Donovan Storyteller. This is a Steve Hoffman re-master. The first record is of Donovan's early attempt to become the Scottish Bob Dylan. I did not play from that. I went for the 2nd record in the set which has 4 tracks recorded at 45 rpm. I wanted to hear these to find out if there was anything more present about it. The 4 tracks; Hurdy Gurdy Man, Atlantis, Sunshine Superman, Mellow Yellow are probably Donovan's best regarded singles. They're recorded a bit on the hot side on this record. I was not disappointed. Propelling percolating rhythms. Sudden guitar strikes. Excellent presence. It might be that this cartridge, with this conical stylus is a good way to hear it. Yeah. It had me moving my feet whether I wanted to or not. But I wanted to.
I chose the Brian Auger record to evaluate this player's ability to bring across the driving rhythm of it. No disappointment. There is enough released energy coming out of this record to give the impression of conga drums virtually leaping out of the speakers sudden-like. It still does that.
To sum, I want to say that there is an excellent sense of presence and aliveness coming off sn 13943 with its Papst motor driving it. The motor does have an external rotor with a finned outer shape. You can hear the rotor beating the air from underneath. I only notice this when changing records and even then I have my ear close up and listening just for that noise. It is faint. Nor does this noise come across from within the electronic signal. This is just a bit more noise being heard from outside the player that doesn't really intrude on the listening experience. On this day it seems like this is a promising path to follow. Let's see if it isn't possible to get the motor to come up to speed quicker while operating even smoother. There seems to be promise.
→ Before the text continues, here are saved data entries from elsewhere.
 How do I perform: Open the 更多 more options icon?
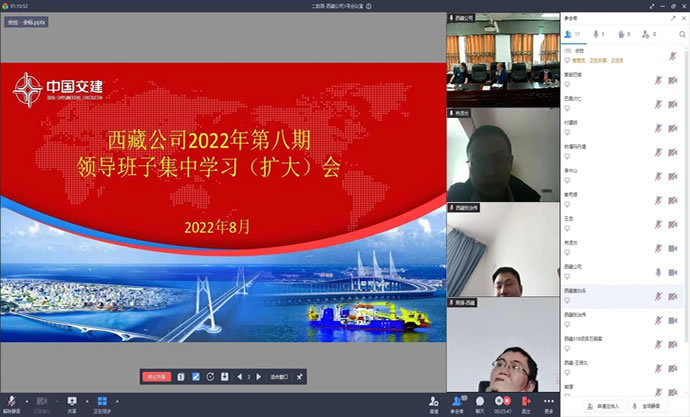coord(549,399)
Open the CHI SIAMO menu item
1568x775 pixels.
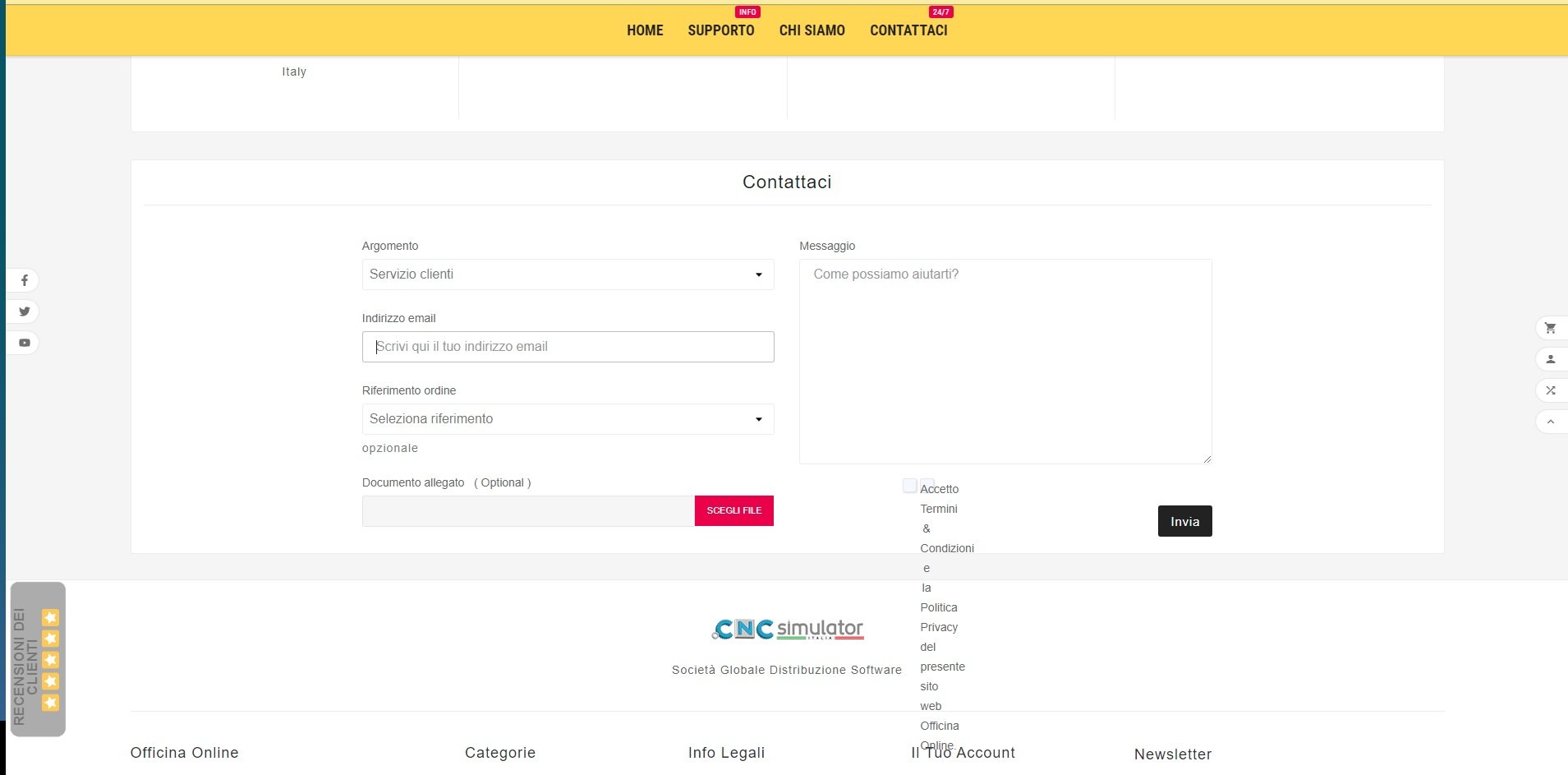(812, 30)
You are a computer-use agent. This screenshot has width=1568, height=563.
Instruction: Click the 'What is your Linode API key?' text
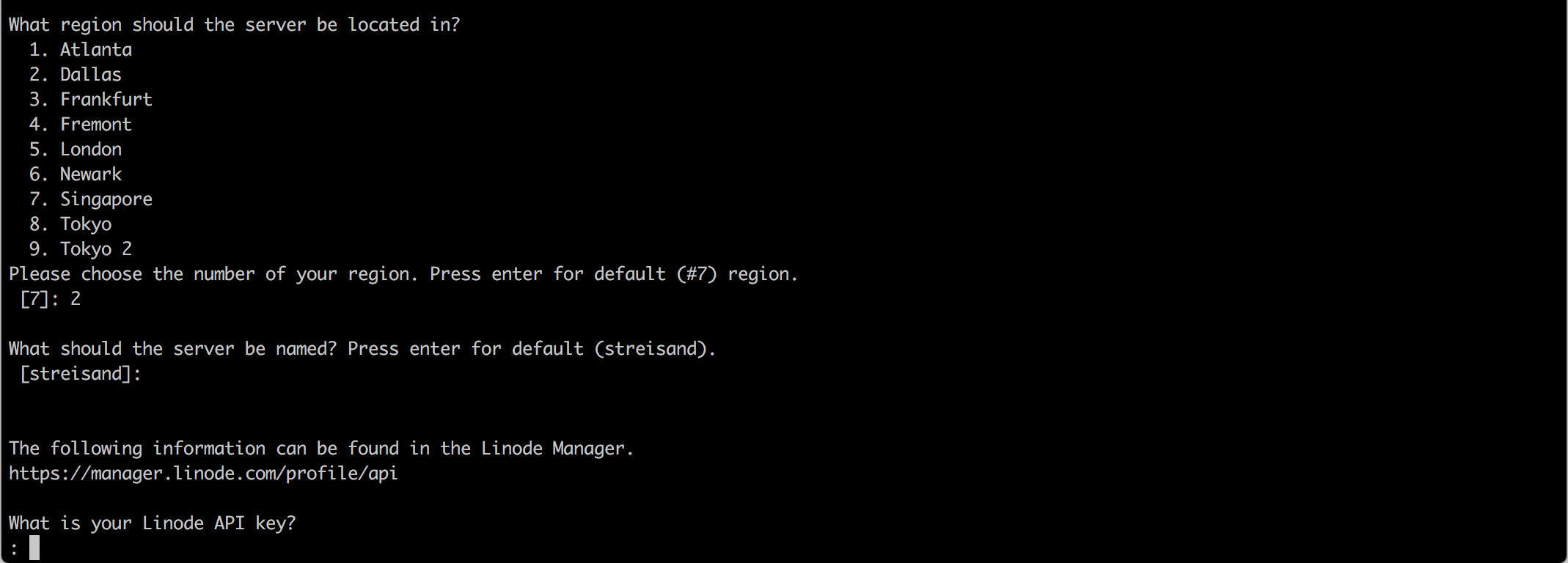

Looking at the Papst close up.
These pieces appear to be in good order. The bushing bore was wiped clean with rolled up paper towel pushed through like cleaning a gun barrel, then followed up by Q-tip which came out clean. After minor cleaning with a lint free cloth, 20 wt lube was applied to the rotor shaft, liberally. A small dab of automotive bearing grease was applied to the center of the thrust pad and a drop of 20 wt lube for good measure. The motor was re-assembled and then displayed greater spin-down times.